Source records:
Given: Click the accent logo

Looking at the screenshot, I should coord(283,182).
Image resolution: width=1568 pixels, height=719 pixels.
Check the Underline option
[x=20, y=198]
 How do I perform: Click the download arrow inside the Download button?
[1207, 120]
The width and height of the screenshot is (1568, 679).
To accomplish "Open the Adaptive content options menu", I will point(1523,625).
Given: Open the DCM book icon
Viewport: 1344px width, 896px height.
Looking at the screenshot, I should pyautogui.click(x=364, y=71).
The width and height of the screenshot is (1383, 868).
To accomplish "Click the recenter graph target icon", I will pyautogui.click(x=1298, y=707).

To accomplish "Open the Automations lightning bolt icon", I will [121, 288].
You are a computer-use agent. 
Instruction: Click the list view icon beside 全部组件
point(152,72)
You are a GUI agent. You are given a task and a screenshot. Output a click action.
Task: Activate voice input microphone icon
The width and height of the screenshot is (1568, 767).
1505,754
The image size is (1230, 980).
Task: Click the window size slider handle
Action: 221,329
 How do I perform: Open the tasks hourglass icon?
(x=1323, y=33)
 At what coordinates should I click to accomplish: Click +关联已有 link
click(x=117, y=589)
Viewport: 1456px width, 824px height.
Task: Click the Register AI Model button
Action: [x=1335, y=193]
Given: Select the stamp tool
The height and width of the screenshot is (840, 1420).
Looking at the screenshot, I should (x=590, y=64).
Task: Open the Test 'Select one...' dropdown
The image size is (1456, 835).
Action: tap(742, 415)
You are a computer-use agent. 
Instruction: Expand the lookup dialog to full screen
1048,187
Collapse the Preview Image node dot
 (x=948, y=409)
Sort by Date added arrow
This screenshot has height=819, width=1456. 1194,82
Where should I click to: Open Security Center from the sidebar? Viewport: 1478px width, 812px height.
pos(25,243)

> **Your assignment**:
Repeat the records above line by line, from the first line through the line that contains "Given: Select the stamp tool".

> **Solution for this exercise**:
Given: Click the accent logo

Looking at the screenshot, I should coord(283,182).
Image resolution: width=1568 pixels, height=719 pixels.
Check the Underline option
[x=20, y=198]
 How do I perform: Click the download arrow inside the Download button?
[1207, 120]
The width and height of the screenshot is (1568, 679).
To accomplish "Open the Adaptive content options menu", I will point(1523,625).
Given: Open the DCM book icon
Viewport: 1344px width, 896px height.
Looking at the screenshot, I should pyautogui.click(x=364, y=71).
The width and height of the screenshot is (1383, 868).
To accomplish "Click the recenter graph target icon", I will pyautogui.click(x=1298, y=707).

To accomplish "Open the Automations lightning bolt icon", I will [121, 288].
You are a computer-use agent. 
Instruction: Click the list view icon beside 全部组件
point(152,72)
You are a GUI agent. You are given a task and a screenshot. Output a click action.
Task: Activate voice input microphone icon
The width and height of the screenshot is (1568, 767).
1505,754
The image size is (1230, 980).
Task: Click the window size slider handle
Action: 221,329
 How do I perform: Open the tasks hourglass icon?
(x=1323, y=33)
 At what coordinates should I click to accomplish: Click +关联已有 link
click(x=117, y=589)
Viewport: 1456px width, 824px height.
Task: Click the Register AI Model button
Action: [x=1335, y=193]
Given: Select the stamp tool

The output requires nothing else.